TASK INSTRUCTIONS
The lines to copy are those in the listing that hold the word "agent".

Segment Start: AVAILABLE DATA

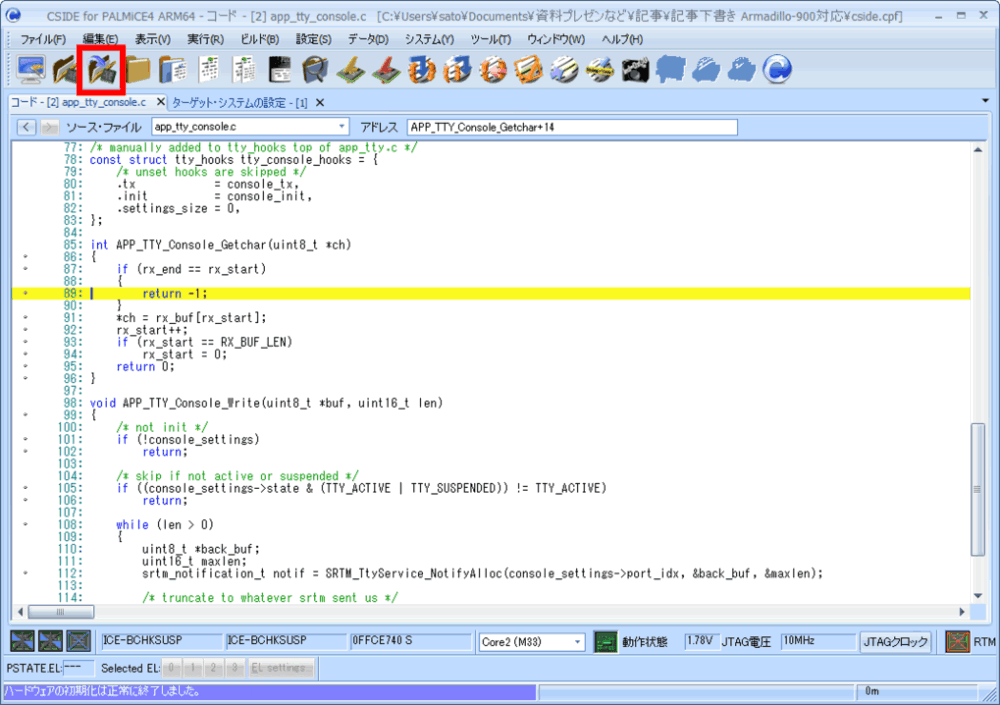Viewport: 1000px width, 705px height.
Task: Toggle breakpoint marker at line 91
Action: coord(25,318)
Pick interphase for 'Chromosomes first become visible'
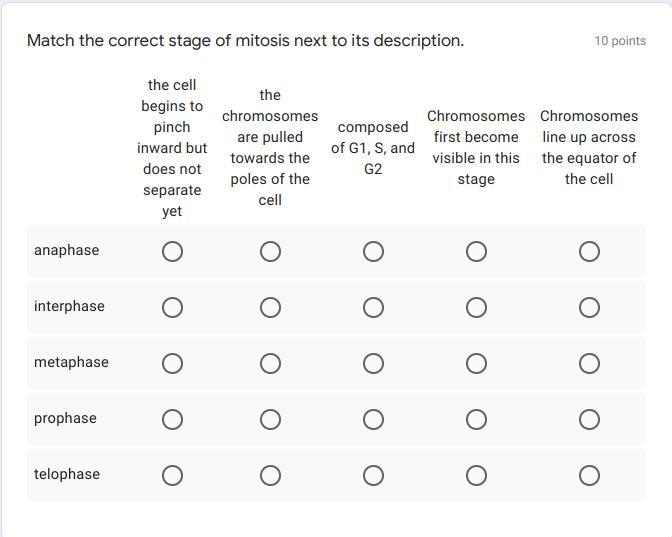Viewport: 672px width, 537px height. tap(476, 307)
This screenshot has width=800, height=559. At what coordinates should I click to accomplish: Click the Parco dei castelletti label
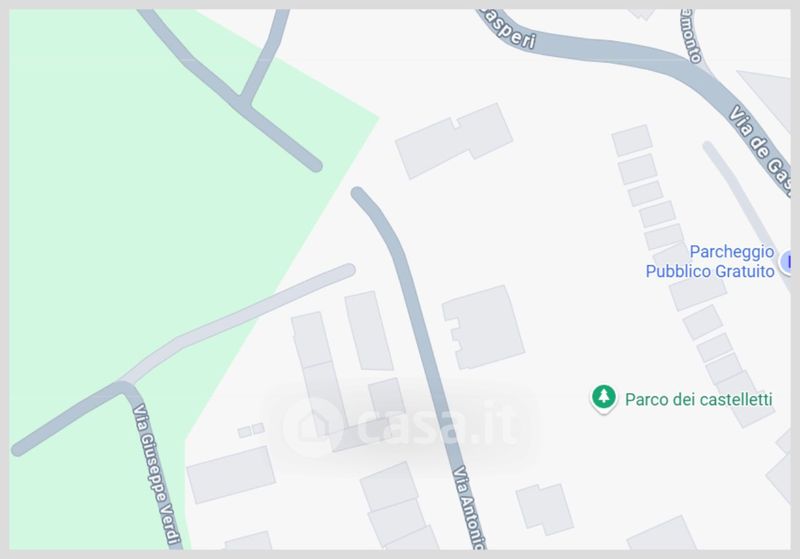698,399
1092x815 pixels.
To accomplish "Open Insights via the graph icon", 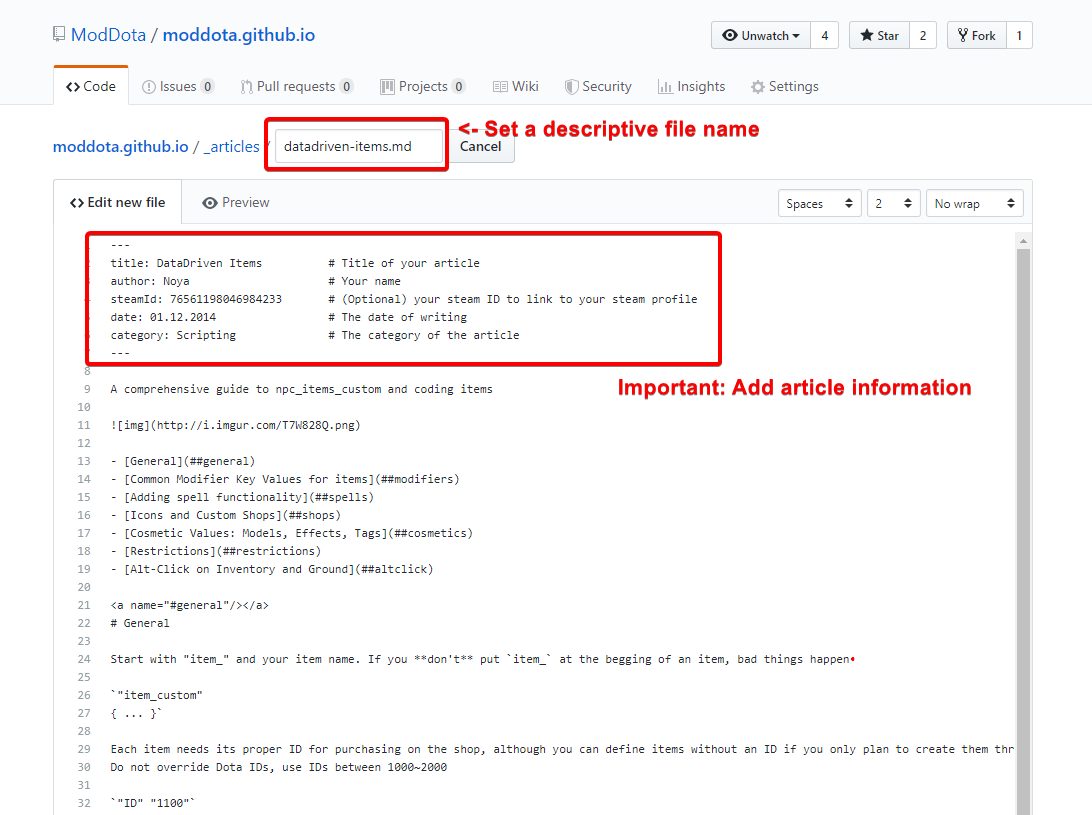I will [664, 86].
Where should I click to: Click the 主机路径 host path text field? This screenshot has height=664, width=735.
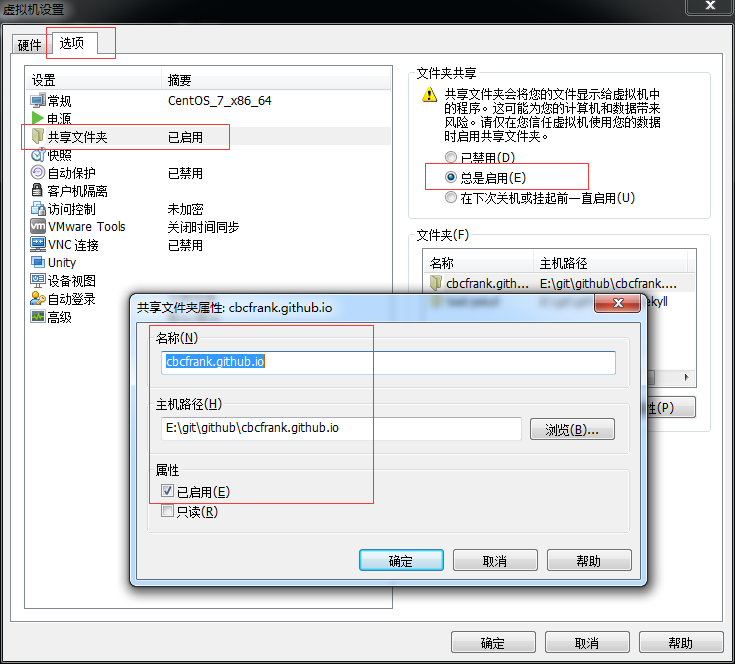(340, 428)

Segment End: AVAILABLE DATA
Segment Start: AVAILABLE DATA

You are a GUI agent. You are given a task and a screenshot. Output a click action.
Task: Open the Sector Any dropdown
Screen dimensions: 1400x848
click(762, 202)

Segment End: AVAILABLE DATA
Segment Start: AVAILABLE DATA

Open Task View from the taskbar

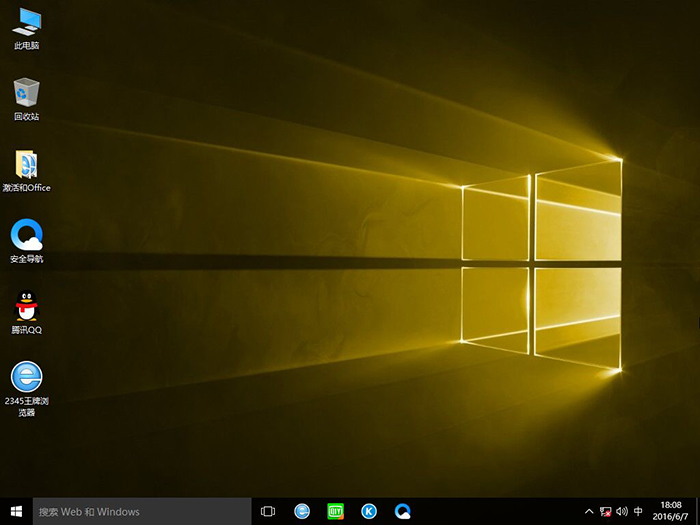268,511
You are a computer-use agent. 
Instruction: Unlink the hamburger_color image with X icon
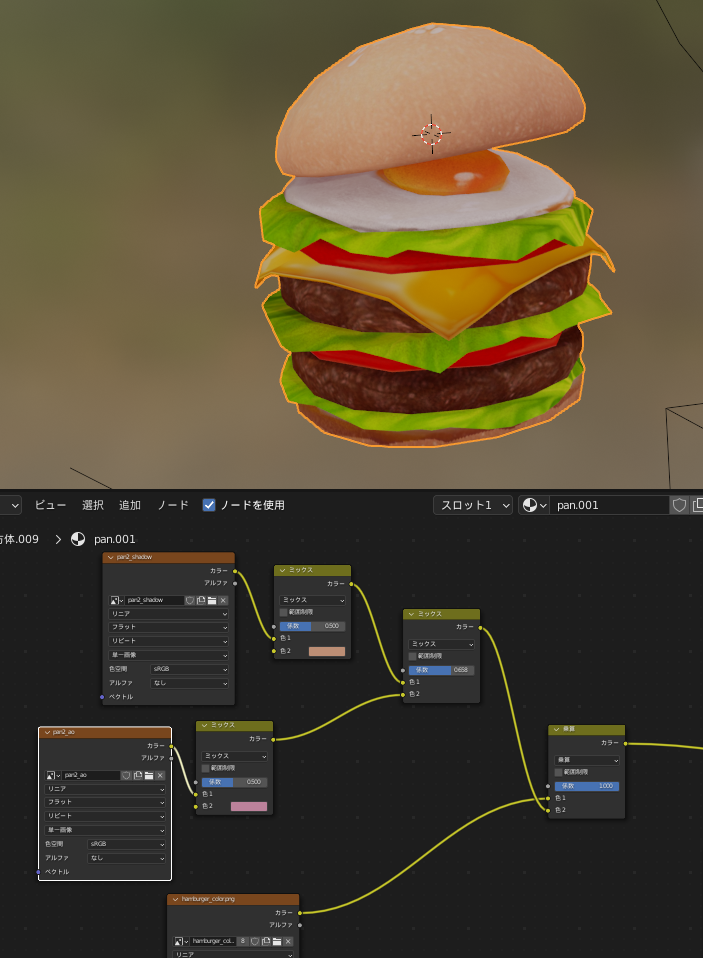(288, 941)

Segment End: AVAILABLE DATA

RESPONSE
You are a GUI agent. You are given a task and a screenshot. Output a click action.
You are a computer-use agent. 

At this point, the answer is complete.